Wednesday, April 15, 2009

Fabric of the Univerise

She wanted to ask him if horses understood the wind.
His glass eyes looked at nothing. His mane was stiff, glued by the knacker to sit perfectly smooth in wind and stillness. She knew he was gone, that what she heard was only an echo.

But that echo reminded her how to listen deeper than her bones, to listen for what no one else heard.
And as the days passed, and she learned how to listen, when the wind touched her skin she began to hear much more than just her name.

The Goose Girl, by Shannon Hale

Those were the words I opened to in the book. Just like that, in the library last Saturday. I’d loved the cover art, and so, judging by the cover, had taken up the book.
Something transformed me as I read. Silence pervaded everything.
I sat there for some moments simply trembling. Looking about the room. Hand stroking the pages of the book.
What was That?
What had these words done to me?

I have read other words this week – emails that have also stayed with me.
Like these words from a young woman I have never met, but with whom I correspond:

I woke up an hour after I'd gone to sleep last night and I didn't know who or what or where I was, or if I was dreaming or awake.
I just was.
It was the most vivid and scary thing, and then I sort of settled back into my story.

I'm not sure how to feel about it but I know I couldn't understand it in any way until I came back to myself.
I do know that earlier in the day I had sort of made a statement to the effect I may not be cut out for any great wonderful Buddha-like experience of enlightenment, and realizing I could just accept that…

Or these words are from a dear friend, a mother mourning her son on her own birthday:

Peter brought me flowers and a composter
(I tried a “pile” before and mostly we got rats).
I have been asking Charlie to “come to me” in meditation and at bedtime for several days now.
Last night I had a convoluted dream in which he called me on a cell phone that I couldn’t figure out in time to pick up…
He sang a few bars of happy birthday. It makes me weepy now.

Simply little snippets: a retelling of the Brothers Grimm, my friends just checking in.
In the fairy tale the young princess will one day learn the language of the wind.
As for my friends, they don’t seem that different to me. Our stories will unfold.

On the way to work today, proceeding at a crawl, at some point I had the thought,
“I am lost in traffic.”
But, I had accepted my fate and so I was at peace.
Except, perhaps, for the fact I could not find a single station that I liked on the radio.
I kept trying a new button, cycling through all six selections until I switched to an entirely new “page.”

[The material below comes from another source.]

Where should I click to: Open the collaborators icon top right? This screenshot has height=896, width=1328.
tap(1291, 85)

There I found Eye in the Sky. And was delighted.
Alan Parsons Project, 1982, my original hieroglyphic calligraphy.
I turned up the volume.
Was the instrumental intro particularly long?
It was beautiful, and the words- the words were once my anthem.

I am the eye in the sky
Looking at you
I can read your mind
I am the maker of rules
Dealing with fools
I can cheat you blind…


Bitter days. Was I really once like that?
Now it seems just another love song.
Is it not about God after all? But those words…
“I am the eye in the sky…”

I am lost in traffic going nowhere fast, singing
"I am the eye in the sky."
I think of the painting I did this past weekend, “Fabric of the Universe.”
I think of the wind. What language might it speak?
I think of what my teacher told us last time I was with him:
“Enjoy the little things. Learn to enjoy and notice little things.”

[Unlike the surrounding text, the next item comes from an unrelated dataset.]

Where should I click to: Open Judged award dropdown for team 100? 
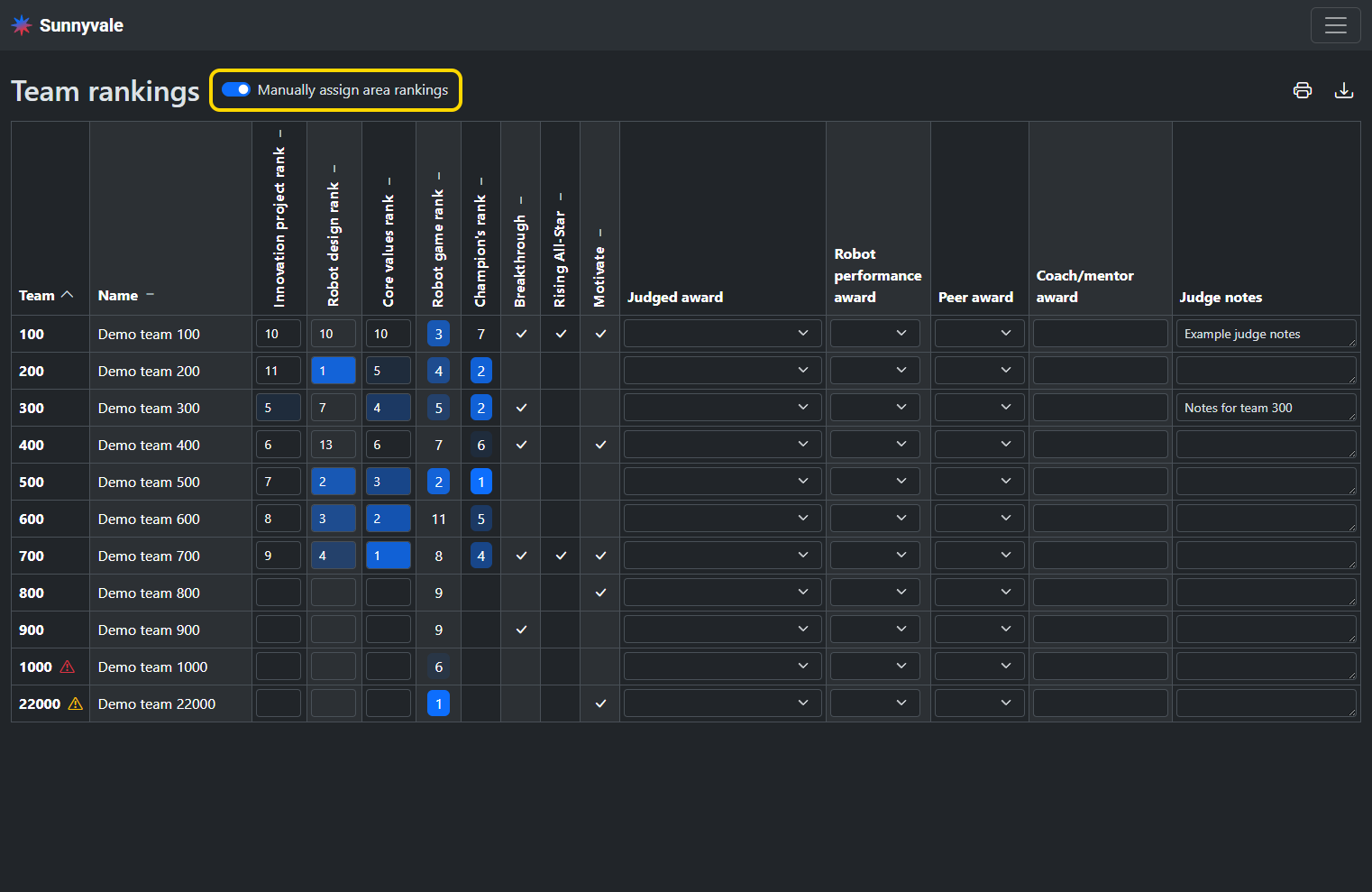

And so I look. I turn my head.

It’s all there: grain of sand, or in the little green sprouts opening by the roadside.
There is a fabric to this Universe – we are connected.
Fairy tales, Love stories, of course the rats are in the compost.
We are dear fools dealing with it.
Debris is everywhere.
The traffic all a snarl as power crews are called out to clean up.
It seems the wind has spoken:
“Slow down, the Light will come back on.”

4 comments:

Anonymous said...

Beautiful.

Pat Bralley said...

Thanks! ... good material.

jruthkelly said...

I haunt your blog, wanting to comment, finding it difficult to do justice to the response evoked by your words and art. Suffice to say, the richness you unfold nourishes parched earth.

Pat Bralley said...

Oh, wow! - How nice of you to say... such things. Thanks.
Haunt on, it's nice to have the company.